Coming back from Wales, we found Cate and Mike staying at our house. It was arranged, although at the last minute before we left, and they bought Henry up with them. It was cool to see them, even though we'd only seen them a fortnight before, and they were in house hunting mode... Still, hopefully they're going to based in Leeds for some time to come, so I should be able to see them more.
Henry's been cool, and I'm starting to enjoy having him around. Despite a few (nearly) sleepness nights, where he found he could get his paw under the bedroom door, and thus wake me up by scratching, it's been ok (we've kept him in the kitchen at night since). Last night, for the first time, he didn't come back before we went to bed, and hence caused no end of worry. He was outside this morning, acting like nothing had happened. He seemed quite tired when he came in and he ate all his breakfast in one go, which he hasn't done for a few weeks.

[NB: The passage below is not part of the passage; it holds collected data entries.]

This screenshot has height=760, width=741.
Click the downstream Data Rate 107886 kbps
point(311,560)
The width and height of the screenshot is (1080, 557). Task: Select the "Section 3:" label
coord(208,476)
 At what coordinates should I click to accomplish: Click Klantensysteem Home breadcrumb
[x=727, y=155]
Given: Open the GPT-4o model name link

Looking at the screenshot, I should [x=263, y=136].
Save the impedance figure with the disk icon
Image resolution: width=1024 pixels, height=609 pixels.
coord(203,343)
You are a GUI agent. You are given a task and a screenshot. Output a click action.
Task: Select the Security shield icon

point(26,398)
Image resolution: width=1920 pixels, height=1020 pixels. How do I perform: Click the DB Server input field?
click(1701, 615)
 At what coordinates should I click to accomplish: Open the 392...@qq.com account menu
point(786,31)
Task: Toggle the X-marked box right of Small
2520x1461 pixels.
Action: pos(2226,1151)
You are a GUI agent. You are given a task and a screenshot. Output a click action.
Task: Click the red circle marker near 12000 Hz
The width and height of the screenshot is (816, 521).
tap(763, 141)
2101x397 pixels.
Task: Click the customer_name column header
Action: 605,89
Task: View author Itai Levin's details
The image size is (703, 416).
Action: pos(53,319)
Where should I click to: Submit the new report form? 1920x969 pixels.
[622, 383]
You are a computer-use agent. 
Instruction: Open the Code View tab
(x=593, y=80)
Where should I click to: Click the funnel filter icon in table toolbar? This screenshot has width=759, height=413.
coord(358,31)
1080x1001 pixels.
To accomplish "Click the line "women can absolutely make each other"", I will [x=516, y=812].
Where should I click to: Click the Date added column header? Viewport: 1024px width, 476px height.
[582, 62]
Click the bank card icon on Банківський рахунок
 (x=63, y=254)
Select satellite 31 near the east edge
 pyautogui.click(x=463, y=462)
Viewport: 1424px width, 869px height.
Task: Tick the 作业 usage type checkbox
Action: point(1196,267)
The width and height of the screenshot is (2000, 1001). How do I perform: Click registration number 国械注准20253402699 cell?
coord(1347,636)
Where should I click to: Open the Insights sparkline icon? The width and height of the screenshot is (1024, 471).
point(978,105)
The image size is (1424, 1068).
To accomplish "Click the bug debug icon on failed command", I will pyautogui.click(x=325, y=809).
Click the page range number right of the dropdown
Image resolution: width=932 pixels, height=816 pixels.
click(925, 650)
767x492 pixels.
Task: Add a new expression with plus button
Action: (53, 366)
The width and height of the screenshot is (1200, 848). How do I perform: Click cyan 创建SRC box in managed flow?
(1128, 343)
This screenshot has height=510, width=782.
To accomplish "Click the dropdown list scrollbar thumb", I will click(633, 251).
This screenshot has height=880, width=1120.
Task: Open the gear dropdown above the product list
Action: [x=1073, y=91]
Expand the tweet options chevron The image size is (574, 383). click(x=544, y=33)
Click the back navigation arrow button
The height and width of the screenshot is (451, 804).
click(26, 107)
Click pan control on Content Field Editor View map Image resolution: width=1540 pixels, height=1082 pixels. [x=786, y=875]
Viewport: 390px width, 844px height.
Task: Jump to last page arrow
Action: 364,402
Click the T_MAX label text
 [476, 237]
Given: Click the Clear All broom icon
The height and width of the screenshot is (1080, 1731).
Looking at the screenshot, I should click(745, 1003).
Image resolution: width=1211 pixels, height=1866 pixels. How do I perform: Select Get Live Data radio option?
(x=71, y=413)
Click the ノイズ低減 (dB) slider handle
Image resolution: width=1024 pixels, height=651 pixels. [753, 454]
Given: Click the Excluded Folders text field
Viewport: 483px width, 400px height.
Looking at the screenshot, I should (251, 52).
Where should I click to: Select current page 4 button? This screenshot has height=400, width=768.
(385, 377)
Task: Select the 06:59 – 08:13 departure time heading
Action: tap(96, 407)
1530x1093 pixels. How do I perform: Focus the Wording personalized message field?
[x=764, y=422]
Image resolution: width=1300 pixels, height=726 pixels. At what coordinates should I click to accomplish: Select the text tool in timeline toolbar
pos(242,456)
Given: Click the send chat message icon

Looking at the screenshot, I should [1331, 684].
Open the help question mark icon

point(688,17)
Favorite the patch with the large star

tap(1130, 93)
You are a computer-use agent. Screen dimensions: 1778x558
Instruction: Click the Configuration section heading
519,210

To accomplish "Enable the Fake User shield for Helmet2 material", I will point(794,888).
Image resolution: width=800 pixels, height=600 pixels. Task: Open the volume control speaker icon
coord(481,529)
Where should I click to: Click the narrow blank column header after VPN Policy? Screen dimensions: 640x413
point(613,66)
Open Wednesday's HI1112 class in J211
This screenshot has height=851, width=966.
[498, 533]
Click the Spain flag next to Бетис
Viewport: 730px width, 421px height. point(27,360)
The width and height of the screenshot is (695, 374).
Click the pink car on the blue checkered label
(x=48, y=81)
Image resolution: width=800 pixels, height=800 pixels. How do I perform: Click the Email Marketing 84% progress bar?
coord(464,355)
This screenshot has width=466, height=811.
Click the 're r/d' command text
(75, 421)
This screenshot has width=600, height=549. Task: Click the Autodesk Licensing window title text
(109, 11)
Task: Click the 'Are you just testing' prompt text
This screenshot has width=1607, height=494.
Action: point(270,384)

The new job, at million21 seems ok. It's actually application development, rather than web stuff, but with a strong bias towards web technologies, which is kind of my thing really. Also, there's a bloke who's fresh from Uni, who I'll probably end up taking under my wing. Been working on a project that's not connected with the rest of the company's work, so not got to see their coding standards, practises, etc... that's a treat to come. They do seem hooked on SPs though, which is something that's going to cause friction, no doubt.

Tuesday, September 19, 2006


Blogger screwed up my blog (or, at least, it disappeared), so I've had to republish it apologies for those syndicators who get all my content appear again.